Upon completing the cable upgrade project, Windstream will have upgraded eligible customers across 13 communities in North Georgia, including: Blairsville, Hiawassee, Young Harris, Dawsonville, Helen, Homer, Cornelia, Commerce, Jefferson, Clarkesville, Nicholson, Dahlonega and Cleveland, as well as Hayesville, N.C.

While Windstream did not reveal the cost of the 100 Mbps service, the introduction of this speed tier reflects that the service provider wants to give its customers various options that leverage all of its network facilities.

Overcoming network criticism

Upgrading its FTTH and HFC networks in Northern Georgia will also enable Windstream to overcome criticism from lawmakers that claimed Windstream was not making necessary upgrades to support the state’s rural communities.

Tony Thomas
Tony Thomas (Windstream)

Tony Thomas, CEO of Windstream, told Rep. Doug Collins, R-Ga., in a letter that since 2014, the telco had invested over $80 million to upgrade its broadband infrastructure throughout Georgia. A big part of that investment included deepening the reach of its fiber network to include neighborhood nodes serving 97% of Windstream's customers in the ninth congressional district.

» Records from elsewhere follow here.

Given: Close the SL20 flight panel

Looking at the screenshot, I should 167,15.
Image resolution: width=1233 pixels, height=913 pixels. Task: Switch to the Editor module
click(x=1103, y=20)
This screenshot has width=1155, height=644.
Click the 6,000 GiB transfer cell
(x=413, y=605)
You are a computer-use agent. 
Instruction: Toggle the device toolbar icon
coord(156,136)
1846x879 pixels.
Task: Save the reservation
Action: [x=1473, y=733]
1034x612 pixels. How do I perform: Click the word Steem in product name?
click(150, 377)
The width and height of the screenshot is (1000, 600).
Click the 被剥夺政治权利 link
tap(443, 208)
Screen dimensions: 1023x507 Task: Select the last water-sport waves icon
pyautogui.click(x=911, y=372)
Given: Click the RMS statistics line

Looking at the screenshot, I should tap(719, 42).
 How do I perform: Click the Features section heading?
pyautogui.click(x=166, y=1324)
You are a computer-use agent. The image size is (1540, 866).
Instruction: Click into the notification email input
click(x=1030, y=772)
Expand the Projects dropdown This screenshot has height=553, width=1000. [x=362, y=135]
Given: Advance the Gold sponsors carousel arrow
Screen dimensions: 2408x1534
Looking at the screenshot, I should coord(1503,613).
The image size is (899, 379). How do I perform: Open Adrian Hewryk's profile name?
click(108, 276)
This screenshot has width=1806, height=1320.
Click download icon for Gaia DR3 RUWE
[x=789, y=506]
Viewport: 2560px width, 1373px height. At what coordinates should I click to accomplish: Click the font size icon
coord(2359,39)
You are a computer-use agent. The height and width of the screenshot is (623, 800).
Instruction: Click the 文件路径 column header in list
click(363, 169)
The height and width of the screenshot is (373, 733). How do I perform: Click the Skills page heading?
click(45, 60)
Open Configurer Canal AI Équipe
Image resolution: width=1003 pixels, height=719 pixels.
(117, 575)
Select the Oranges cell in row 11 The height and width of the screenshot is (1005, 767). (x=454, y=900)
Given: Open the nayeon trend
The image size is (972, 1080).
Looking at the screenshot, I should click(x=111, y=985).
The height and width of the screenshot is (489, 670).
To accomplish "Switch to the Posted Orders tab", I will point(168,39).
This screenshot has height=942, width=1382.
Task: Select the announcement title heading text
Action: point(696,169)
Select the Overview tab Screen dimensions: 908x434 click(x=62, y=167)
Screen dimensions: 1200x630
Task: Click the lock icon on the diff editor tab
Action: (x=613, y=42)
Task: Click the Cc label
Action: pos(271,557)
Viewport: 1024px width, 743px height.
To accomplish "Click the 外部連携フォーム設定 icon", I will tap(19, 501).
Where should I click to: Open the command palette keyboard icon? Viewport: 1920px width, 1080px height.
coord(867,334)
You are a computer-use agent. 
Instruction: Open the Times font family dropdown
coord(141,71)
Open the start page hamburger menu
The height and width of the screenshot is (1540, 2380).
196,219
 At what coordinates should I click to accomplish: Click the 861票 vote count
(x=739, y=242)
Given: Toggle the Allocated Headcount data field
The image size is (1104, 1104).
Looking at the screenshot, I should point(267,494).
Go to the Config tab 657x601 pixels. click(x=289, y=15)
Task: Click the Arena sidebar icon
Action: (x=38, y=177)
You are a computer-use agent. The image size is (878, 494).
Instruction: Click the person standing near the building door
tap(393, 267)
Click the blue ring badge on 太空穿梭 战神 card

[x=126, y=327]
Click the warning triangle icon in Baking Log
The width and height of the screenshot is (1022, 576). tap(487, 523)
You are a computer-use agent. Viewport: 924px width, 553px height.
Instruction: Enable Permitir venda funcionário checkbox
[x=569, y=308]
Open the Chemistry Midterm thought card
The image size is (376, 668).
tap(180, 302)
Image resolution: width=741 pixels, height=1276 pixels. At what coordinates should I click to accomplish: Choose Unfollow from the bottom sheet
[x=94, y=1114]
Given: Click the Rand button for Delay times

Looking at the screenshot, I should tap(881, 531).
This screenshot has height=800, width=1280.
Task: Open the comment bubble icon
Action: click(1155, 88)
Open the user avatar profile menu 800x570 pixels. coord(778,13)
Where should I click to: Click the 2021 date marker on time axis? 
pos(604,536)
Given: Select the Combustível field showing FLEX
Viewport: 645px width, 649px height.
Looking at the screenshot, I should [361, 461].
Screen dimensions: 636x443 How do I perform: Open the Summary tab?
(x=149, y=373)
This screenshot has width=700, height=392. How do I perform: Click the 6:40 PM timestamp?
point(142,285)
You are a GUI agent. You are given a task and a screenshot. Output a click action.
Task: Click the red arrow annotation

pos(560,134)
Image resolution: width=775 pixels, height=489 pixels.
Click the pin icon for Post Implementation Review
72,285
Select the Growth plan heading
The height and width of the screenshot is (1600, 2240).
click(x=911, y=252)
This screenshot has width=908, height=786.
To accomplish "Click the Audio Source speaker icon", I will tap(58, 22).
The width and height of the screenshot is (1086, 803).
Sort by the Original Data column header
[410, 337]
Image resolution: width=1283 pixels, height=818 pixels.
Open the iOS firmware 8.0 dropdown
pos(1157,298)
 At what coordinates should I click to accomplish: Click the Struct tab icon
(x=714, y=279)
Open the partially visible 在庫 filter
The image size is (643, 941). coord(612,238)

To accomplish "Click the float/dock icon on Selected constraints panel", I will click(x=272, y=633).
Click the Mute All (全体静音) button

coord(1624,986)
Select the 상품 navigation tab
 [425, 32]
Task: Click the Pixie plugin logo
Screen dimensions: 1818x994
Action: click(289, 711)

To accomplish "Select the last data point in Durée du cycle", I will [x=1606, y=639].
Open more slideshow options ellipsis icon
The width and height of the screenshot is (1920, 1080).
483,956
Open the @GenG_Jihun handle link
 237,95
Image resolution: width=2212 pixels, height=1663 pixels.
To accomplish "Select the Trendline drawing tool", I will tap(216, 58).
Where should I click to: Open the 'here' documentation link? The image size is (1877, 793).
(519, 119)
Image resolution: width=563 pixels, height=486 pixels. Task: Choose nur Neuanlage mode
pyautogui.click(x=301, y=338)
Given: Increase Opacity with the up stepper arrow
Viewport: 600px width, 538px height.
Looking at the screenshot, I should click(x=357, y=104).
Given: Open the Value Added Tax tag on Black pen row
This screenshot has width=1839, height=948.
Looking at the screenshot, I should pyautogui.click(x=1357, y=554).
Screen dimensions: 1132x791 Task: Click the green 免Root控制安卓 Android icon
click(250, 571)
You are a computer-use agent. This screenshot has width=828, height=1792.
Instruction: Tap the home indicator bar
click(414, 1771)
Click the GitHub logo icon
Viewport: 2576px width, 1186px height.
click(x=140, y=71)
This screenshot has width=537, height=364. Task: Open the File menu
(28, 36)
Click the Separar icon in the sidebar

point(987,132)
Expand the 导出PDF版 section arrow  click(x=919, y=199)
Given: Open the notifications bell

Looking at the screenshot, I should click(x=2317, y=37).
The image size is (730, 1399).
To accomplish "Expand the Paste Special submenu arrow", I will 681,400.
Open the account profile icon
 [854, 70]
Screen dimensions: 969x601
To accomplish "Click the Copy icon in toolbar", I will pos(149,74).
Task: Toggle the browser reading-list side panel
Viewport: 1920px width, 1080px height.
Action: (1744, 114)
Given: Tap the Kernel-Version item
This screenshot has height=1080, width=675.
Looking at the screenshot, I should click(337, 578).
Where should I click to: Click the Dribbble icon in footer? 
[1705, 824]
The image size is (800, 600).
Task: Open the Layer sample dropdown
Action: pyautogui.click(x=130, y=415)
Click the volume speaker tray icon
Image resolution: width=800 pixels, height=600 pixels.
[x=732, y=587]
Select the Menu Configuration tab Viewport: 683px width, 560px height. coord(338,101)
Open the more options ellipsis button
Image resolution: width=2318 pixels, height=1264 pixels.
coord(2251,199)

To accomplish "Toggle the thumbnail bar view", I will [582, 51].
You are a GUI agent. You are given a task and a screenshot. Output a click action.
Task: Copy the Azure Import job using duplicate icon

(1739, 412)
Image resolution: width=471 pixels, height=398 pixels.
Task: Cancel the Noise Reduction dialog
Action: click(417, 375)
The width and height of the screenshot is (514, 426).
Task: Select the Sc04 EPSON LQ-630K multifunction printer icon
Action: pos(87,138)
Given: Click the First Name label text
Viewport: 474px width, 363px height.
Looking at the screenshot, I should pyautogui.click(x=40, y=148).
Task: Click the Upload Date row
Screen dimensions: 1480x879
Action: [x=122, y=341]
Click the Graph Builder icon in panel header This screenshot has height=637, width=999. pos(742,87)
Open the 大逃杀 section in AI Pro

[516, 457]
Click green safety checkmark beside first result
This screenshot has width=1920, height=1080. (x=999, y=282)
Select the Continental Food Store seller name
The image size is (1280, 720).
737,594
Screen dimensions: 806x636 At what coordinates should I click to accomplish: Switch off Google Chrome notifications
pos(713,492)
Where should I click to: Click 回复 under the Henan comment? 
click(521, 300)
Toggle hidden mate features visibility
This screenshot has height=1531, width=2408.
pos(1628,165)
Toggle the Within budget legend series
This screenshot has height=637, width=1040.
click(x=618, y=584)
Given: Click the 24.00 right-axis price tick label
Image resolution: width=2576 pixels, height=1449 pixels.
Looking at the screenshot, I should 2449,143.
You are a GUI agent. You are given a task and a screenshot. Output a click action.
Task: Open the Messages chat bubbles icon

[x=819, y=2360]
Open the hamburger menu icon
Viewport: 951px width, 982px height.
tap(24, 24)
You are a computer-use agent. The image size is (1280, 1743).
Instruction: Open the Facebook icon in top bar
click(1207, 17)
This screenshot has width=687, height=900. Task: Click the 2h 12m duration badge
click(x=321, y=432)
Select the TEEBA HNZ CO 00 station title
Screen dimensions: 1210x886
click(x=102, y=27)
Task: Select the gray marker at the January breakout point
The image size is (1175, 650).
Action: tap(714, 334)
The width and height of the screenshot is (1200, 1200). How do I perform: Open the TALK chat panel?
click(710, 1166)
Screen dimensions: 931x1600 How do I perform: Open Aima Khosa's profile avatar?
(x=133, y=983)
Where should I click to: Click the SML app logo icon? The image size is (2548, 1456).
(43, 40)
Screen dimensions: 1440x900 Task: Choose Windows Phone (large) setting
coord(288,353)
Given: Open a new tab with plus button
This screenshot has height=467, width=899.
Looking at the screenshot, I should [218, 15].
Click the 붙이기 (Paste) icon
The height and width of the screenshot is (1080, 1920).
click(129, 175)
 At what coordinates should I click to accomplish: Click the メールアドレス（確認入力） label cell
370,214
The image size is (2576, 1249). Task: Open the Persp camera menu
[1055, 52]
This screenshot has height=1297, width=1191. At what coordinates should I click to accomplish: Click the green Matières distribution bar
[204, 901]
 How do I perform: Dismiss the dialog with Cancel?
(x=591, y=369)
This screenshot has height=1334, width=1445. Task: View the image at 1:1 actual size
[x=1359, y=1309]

In 2016, the service provider invested $38 million to extend faster speeds to more users, improve reliability and "future proofing" the core network for emerging needs.

"The upgraded fiber-to-the-node network enables us to offer speeds of at least 10 Mbps—and up to 100 Mbps—to 81% of the locations we serve in the Ninth District," Thomas said in a letter.

At that time, Collins said that Windstream’s reliability issues were an issue for local businesses and public safety organizations.

"The reality is, there is a local fire department that is unable to adequately serve the community because of poor Windstream connections,” Collins said. “There are people who are unable to operate businesses, or work from home, because of unreliable service. This is unacceptable."